If we added dockerMTUPropagation once, it's a lot of effort to remove it because it requires us to bump the API version. An envvar can be easily made no-op without breaking API, which is great in terms of maintenance effort! (Actually that's one of the reasons we used envvars for some runner settings, like RUNNER_FEATURE_FLAG_EPHEMERAL and RUNNER_FEATURE_FLAG_ONCE)

mumoshu avatar May 19 '22 00:05 mumoshu

That makes sense. I'll add some documentation about the flag and do some testing. I'll ping back when it's ready.

tiagoblackcode avatar May 19 '22 07:05 tiagoblackcode

That makes sense. I'll add some documentation about the flag and do some testing. I'll ping back when it's ready.

I've ran into the mtu issue. Built image with this update. Containers run with no connection issues. Thank you.

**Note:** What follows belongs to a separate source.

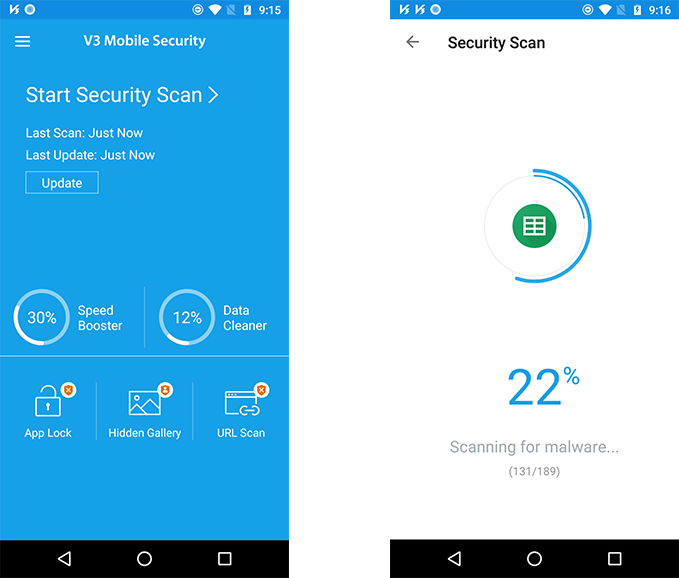Open the hamburger menu in V3 Mobile Security
Viewport: 679px width, 578px height.
(23, 42)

tomsherrod avatar Jul 14 '22 23:07 tomsherrod

@mumoshu @Fleshgrinder I just picked this up again, sorry for the delay.

Made some tests with the ARC_DOCKER_MTU_PROPAGATION flag and it seems to be working correctly. Updated the TROUBLESHOOTING.md doc to mention the flag wrt to the MTU issue.

I can setup a test similar to those in test/entrypoint/should_* for the docker shim if you wish. Otherwise I think this is ready to merge.

tiagoblackcode avatar Jul 18 '22 09:07 tiagoblackcode

@tiagoblackcode Thanks for the update! This looks good to me overall. I'll merge this after I give it a try on my own cluster(although I don't have a quick access to a cluster with a non standard MTU but at least verifying it to work on my cluster would make it more confident that we won't break anything for a standard env 😄

I can setup a test similar to those in test/entrypoint/should_* for the docker shim if you wish. Otherwise I think this is ready to merge.

I'd greatly appreciate it if you could do so, in this PR or in another PR depending on the situation!

mumoshu avatar Jul 19 '22 00:07 mumoshu

@tiagoblackcode Thanks for the update! This looks good to me overall. I'll merge this after I give it a try on my own cluster(although I don't have a quick access to a cluster with a non standard MTU but at least verifying it to work on my cluster would make it more confident that we won't break anything for a standard env 😄

You can actually make some kind of test:

# lower the main interface MTU in the k8s host(s)
# WARNING: this may cause issues in other pods
for host in "<host>" "<host>"
do 
  ssh "root@$host" "ip link set <interface> mtu 1420"
done

# update the Runner to use a lower MTU for the docker container and keep the original image
kubectl patch -n <namespace> runners.actions.summerwind.dev <runner> --type='merge' \
  -p '{"spec": {"dockerMTU": 1420}}'

# force the runners to recreate
for p in $(kubectl get pod -n <namespace> -o custom-columns="NAME:.metadata.name,CONTROLLER:.metadata.ownerReferences[].kind" | grep Runner | awk '{ print $1 }')
do
  kubectl -n <namespace> delete pod $p
done

# perform the test inside one of the runners

runner=$(kubectl get pod -n <namespace> -o custom-columns="NAME:.metadata.name,CONTROLLER:.metadata.ownerReferences[].kind" | grep Runner | awk '{ print $1 }' | head -n 1)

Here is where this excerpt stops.